TASK DETAILS
Nothing but the lines below from the one with "Given: Click the Unit Cost column header" through the one with "Viewport: 1491px width, 812px" should be output, each exactly as given, and no pictures.

━━━ DATA ━━━

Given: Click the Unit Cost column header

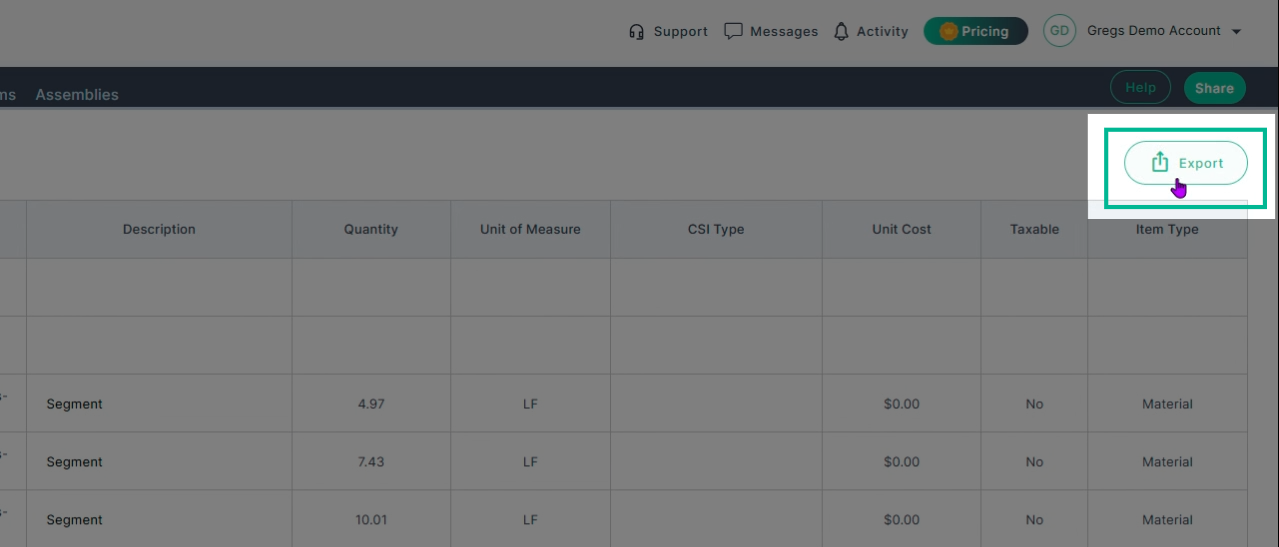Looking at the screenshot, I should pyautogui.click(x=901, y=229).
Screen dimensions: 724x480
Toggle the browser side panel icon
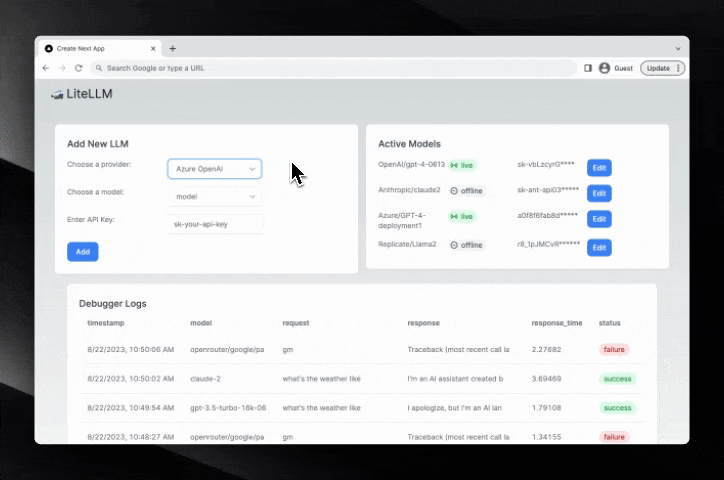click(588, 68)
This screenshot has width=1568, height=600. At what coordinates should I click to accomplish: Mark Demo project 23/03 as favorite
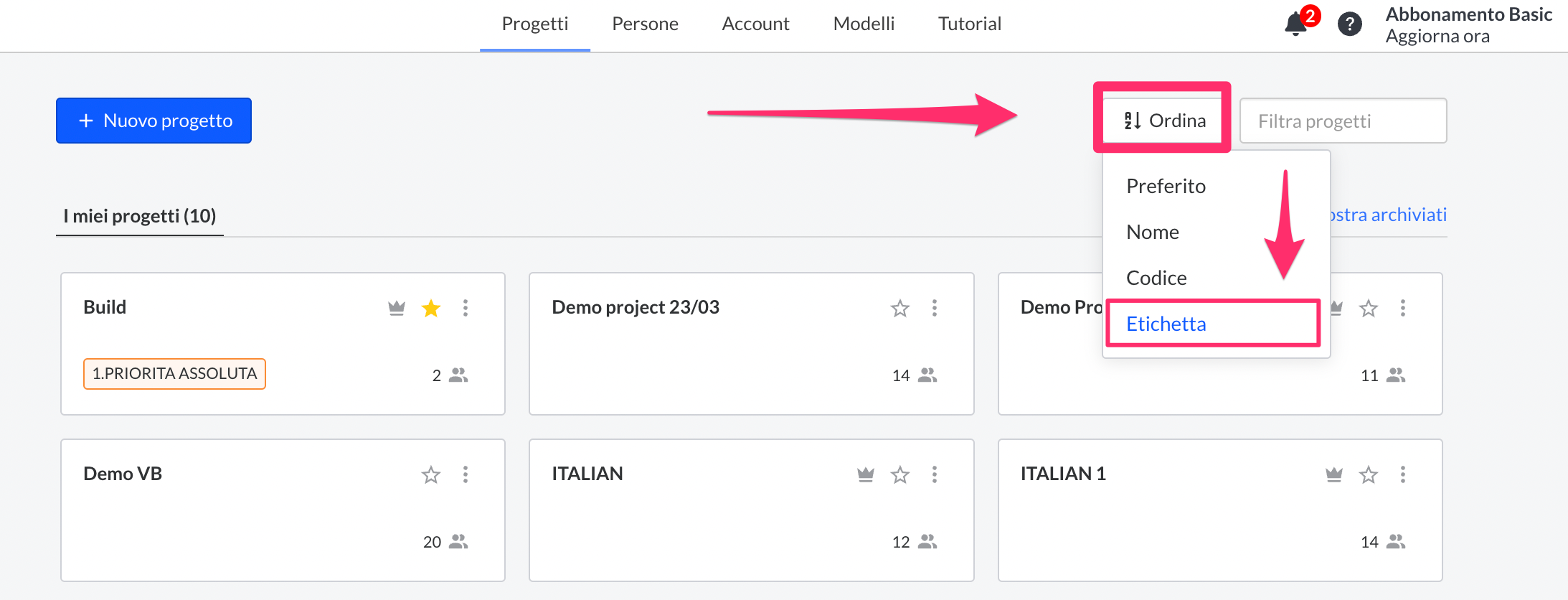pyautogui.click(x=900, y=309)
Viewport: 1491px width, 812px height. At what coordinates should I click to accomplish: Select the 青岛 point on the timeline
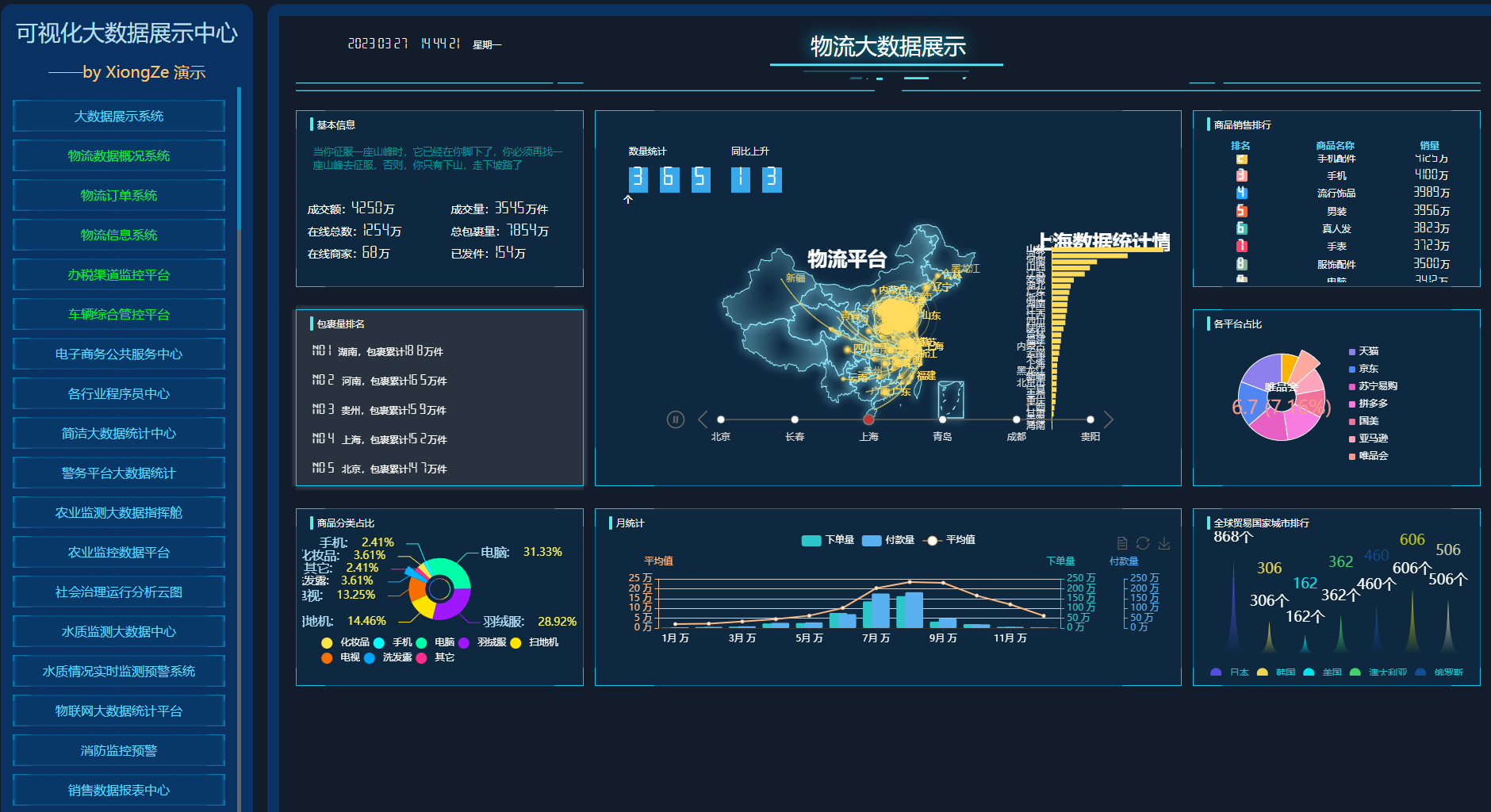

━━━
━━━ DATA ━━━

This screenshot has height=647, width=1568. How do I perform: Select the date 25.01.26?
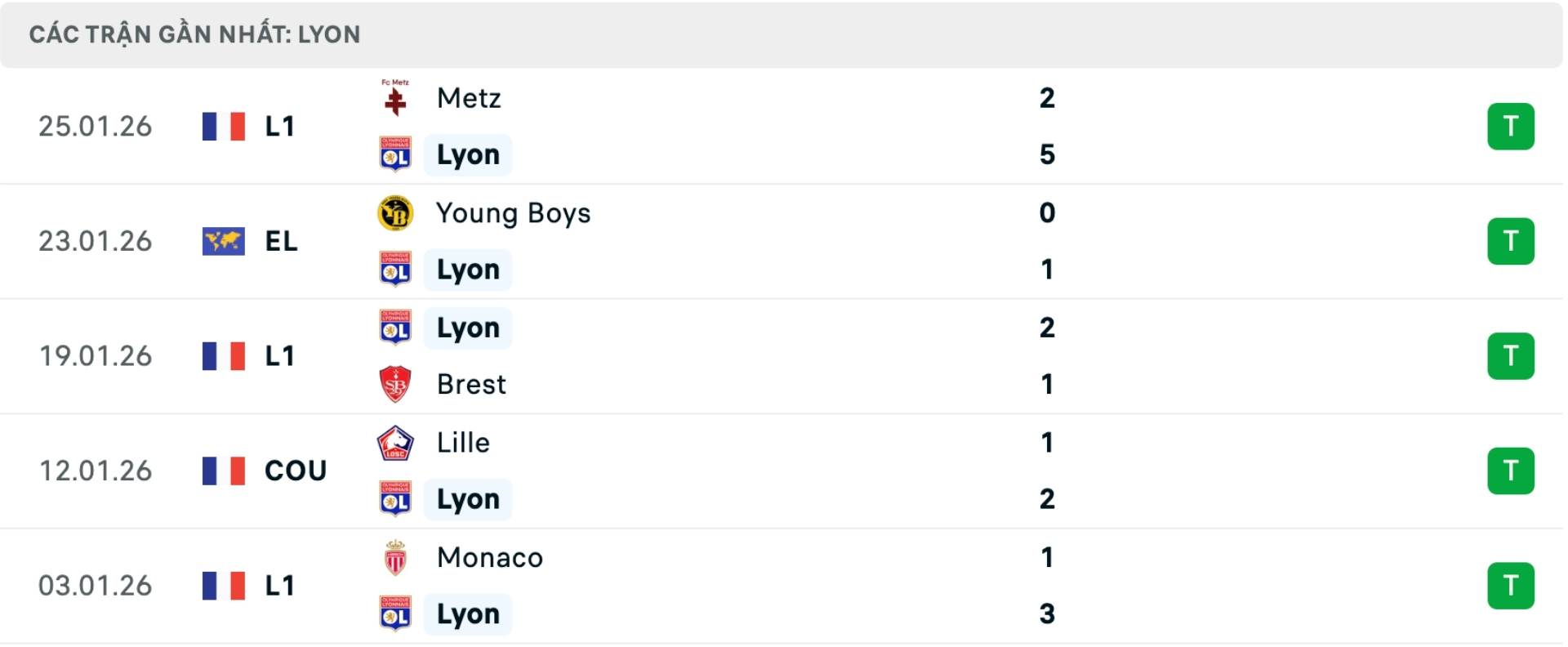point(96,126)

━━━
━━━ DATA ━━━

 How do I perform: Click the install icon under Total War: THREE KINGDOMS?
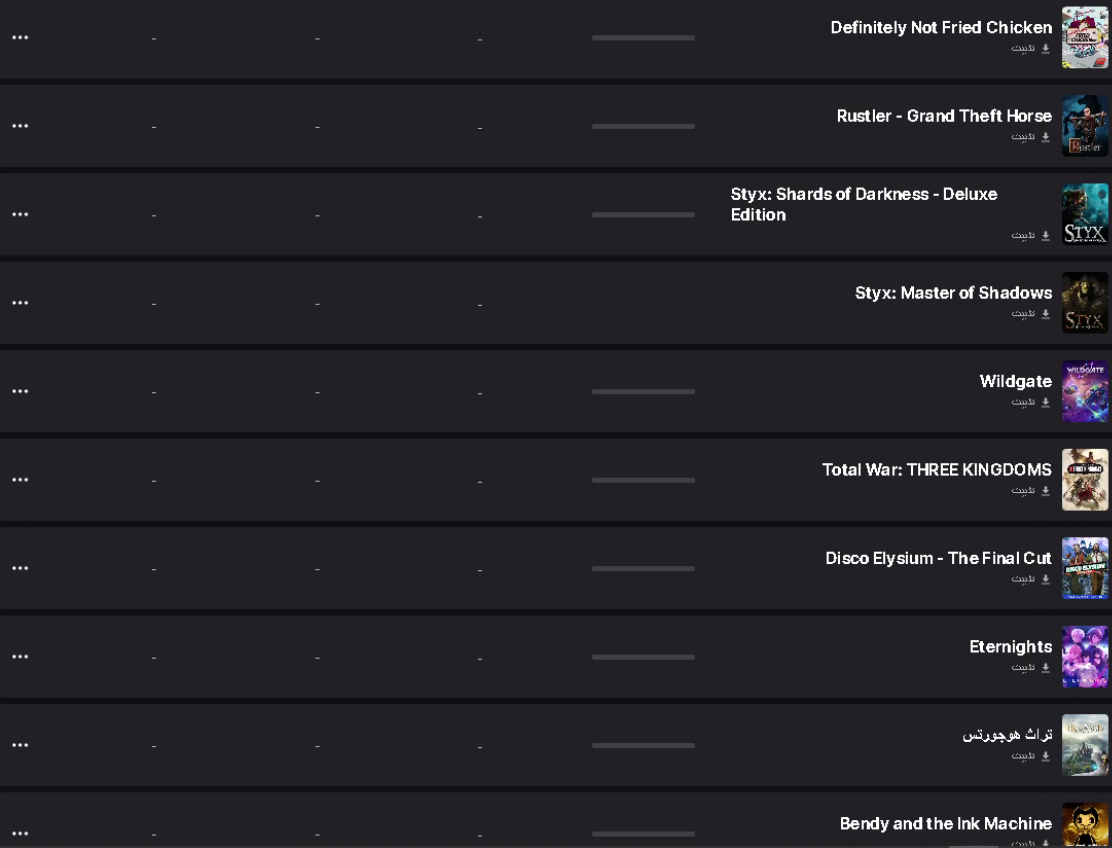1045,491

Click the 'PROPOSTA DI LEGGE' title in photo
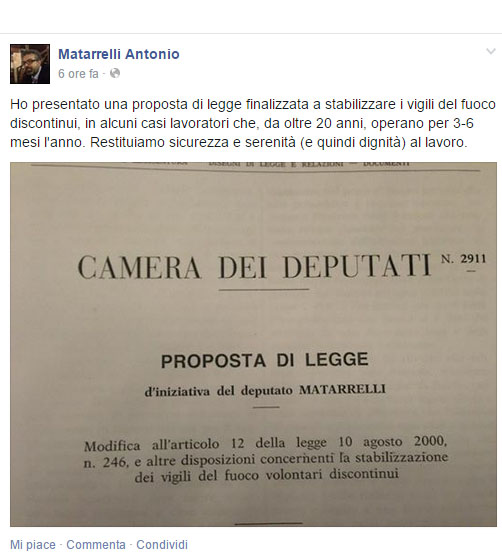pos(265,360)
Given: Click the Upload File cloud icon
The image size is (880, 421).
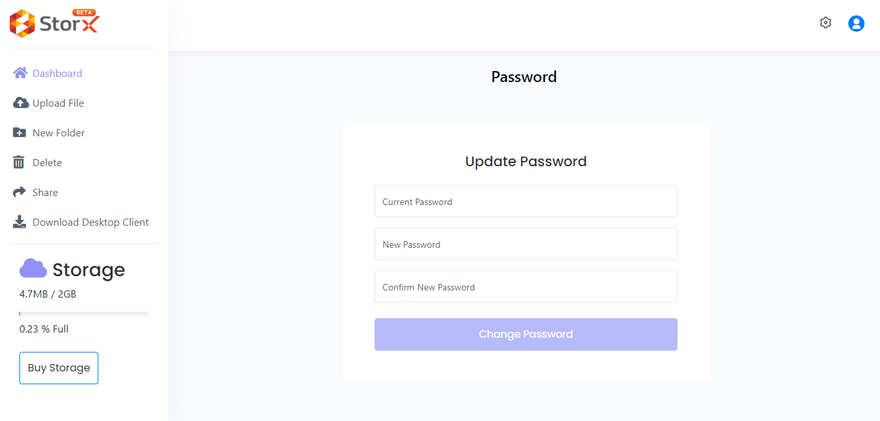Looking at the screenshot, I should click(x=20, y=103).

━━━

EXERCISE OUTPUT
Given: Click the Unit Cost column header

Looking at the screenshot, I should pyautogui.click(x=901, y=229).
Screen dimensions: 724x480
Toggle the browser side panel icon
click(588, 68)
This screenshot has width=1568, height=600. At what coordinates should I click to accomplish: Mark Demo project 23/03 as favorite
pyautogui.click(x=900, y=309)
Viewport: 1491px width, 812px height. At what coordinates should I click to accomplish: Select the 青岛 point on the timeline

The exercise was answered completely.